# Let’s think about a pendulum with air resistance

I wrote about the conservation law of energy before (English version coming soon), which is often discussed in high school physics.

For simplicity, we didn’t consider the effect of air resistance, but in reality, there is and the pendulum eventually stops.
This time, let’s think about more realistic physics and consider the motion of a pendulum that also takes air resistance into account.
In particular, we will consider how long it takes to stop from the energy point of view.
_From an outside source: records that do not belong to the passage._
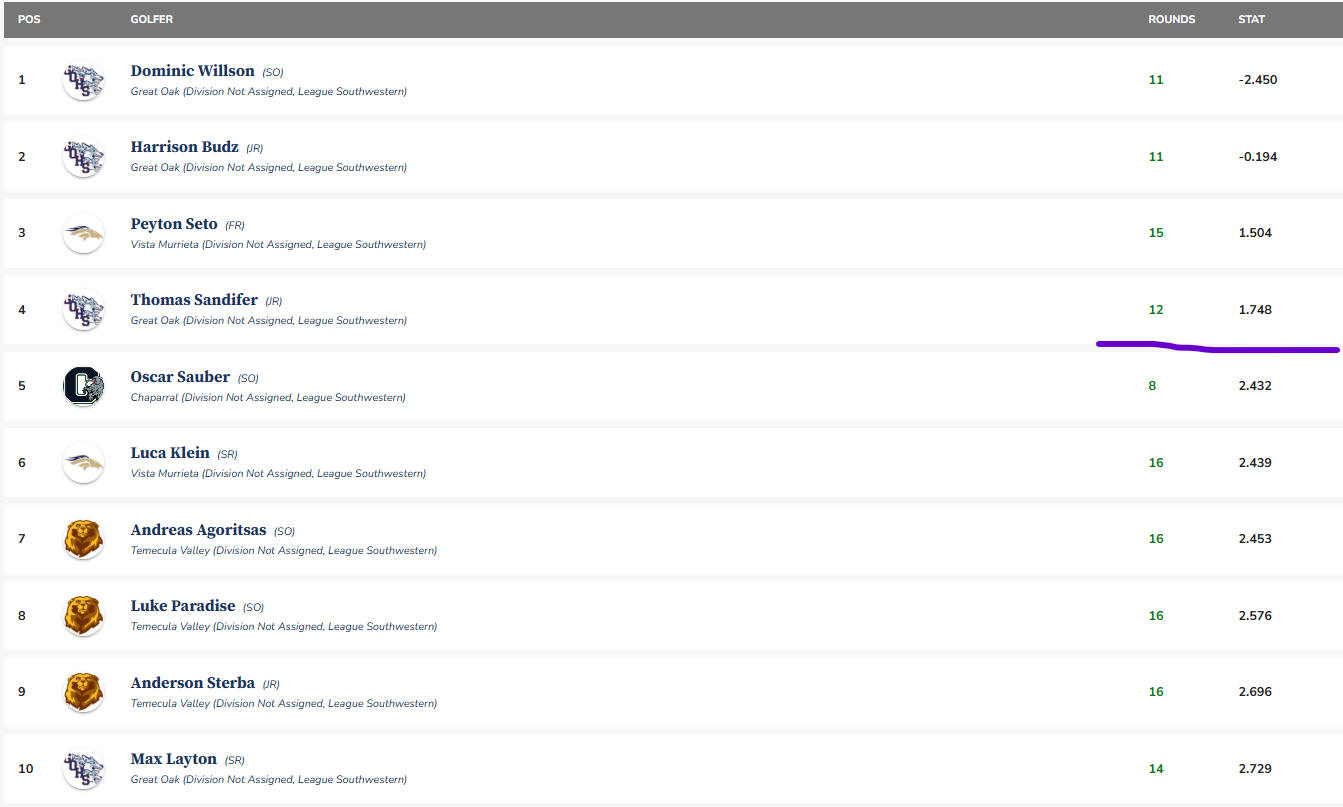Sort by the STAT column header
Screen dimensions: 1343x807
tap(1251, 19)
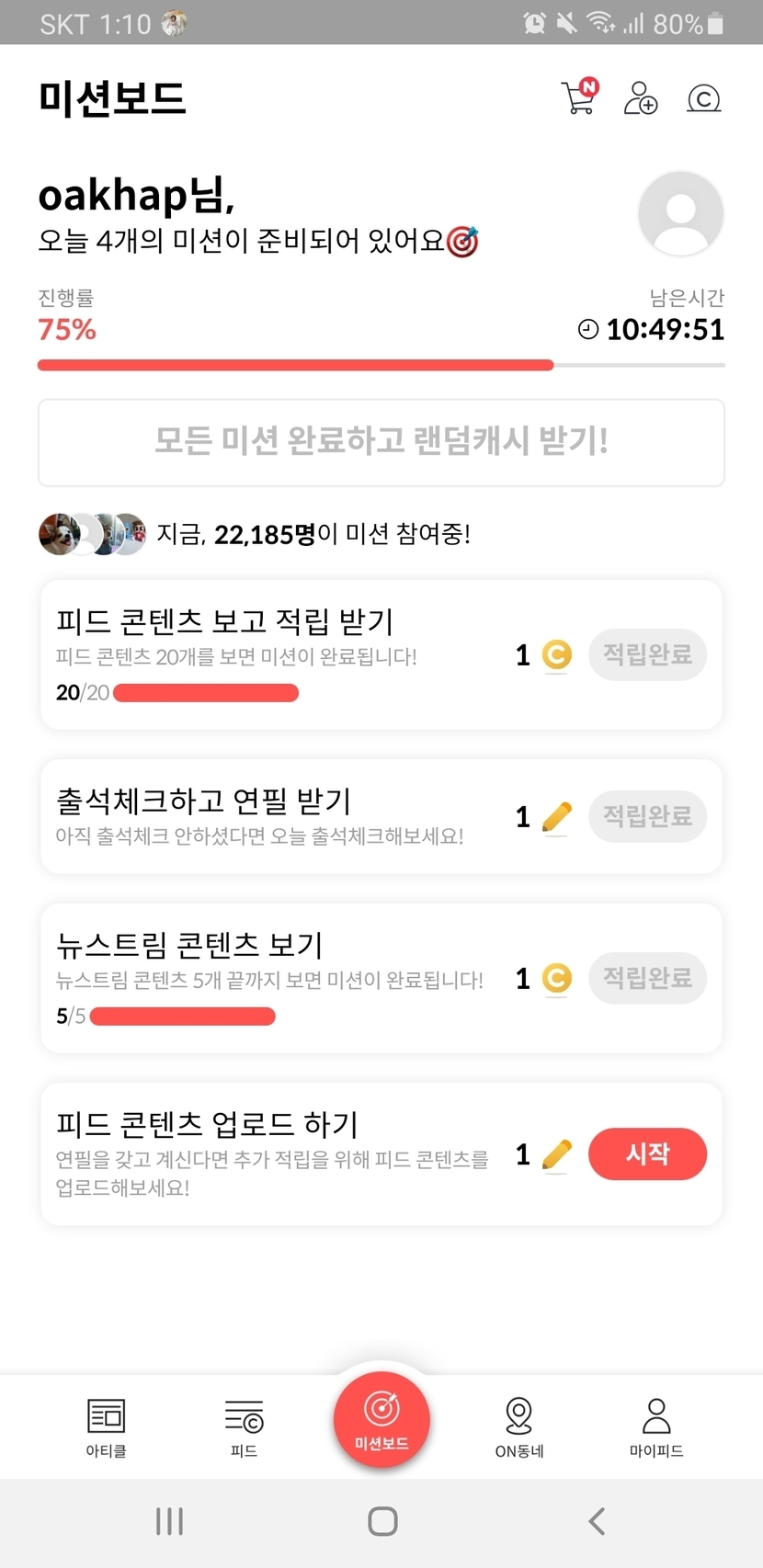This screenshot has height=1568, width=763.
Task: Tap the gray profile avatar
Action: tap(680, 214)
There are also some articles about physics in high school, so please enjoy them!

## The equation of motion

Let’s consider a pendulum with mass $$m$$, length $$l$$, gravitational acceleration $$g$$, tension $$T$$, resistance proportional to the velocity $$mb{\bf v}$$ ($${\bf v}$$ is the velocity).

The equation of motion is

\begin{eqnarray} m\ddot{{\bf r}} = m{\bf g}-mb{\bf v}+{\bf T} \end{eqnarray}\)

with $${\bf r}$$ the position vector.

## Energy dissipation by air resistance

To derive the energy equation, taking the inner product of the equation of motion and $$\dot{\bf r}$$,

$$\begin{eqnarray} m\ddot{{\bf r}}\cdot\dot{\bf r} = m{\bf g}\cdot\dot{\bf r}-mb{\bf v}\cdot\dot{\bf r}+{\bf T}\cdot\dot{\bf r} \end{eqnarray}$$

The motion of a pendulum is part of a circular motion, the velocity vector and the tension vector are orthogonal as the above figure shows.
That is, $${\bf T}\cdot\dot{\bf r} = 0$$.
Also, from

$$\begin{eqnarray} \frac{{\rm d}}{{\rm d}t}\frac{1}{2}m\dot{\bf r}^2 &=& m\ddot{{\bf r}}\cdot\dot{\bf r} \\ \frac{{\rm d}}{{\rm d}t}m{\bf g}\cdot{\bf r} &=& m{\bf g}\cdot\dot{\bf r} \end{eqnarray}$$

we get

$$\begin{eqnarray} \frac{{\rm d}}{{\rm d}t}\left(\frac{1}{2}m{\bf v}^{2}-m{\bf g}\cdot{\bf r}\right) = -mb{\bf v}^{2}. \end{eqnarray}$$

The left hand side represents the time derivative of the mechanical energy, so this can be seen as the equation for energy dissipation.

Putting $$\tau$$ as the stopping time of the pendulum,

$$\begin{eqnarray} \left|\frac{1}{2}m{\bf v}^{2}-m{\bf g}\cdot{\bf r}\right|_{t = 0} = -\int_{0}^{\tau}mb{\bf v}^{2}{\rm d}t. \end{eqnarray}$$

If we set the initial angle of the pendulum $$\theta_{0}$$,

$$\begin{eqnarray} mgl\left(1-\cos\theta_{0}\right) = -\int_{0}^{\tau}mb{\bf v}^{2}{\rm d}t \end{eqnarray}$$

## Summary

Now, that’s all what I wanted to write.

This time, I introduced a way to think about a pendulum with air resistance.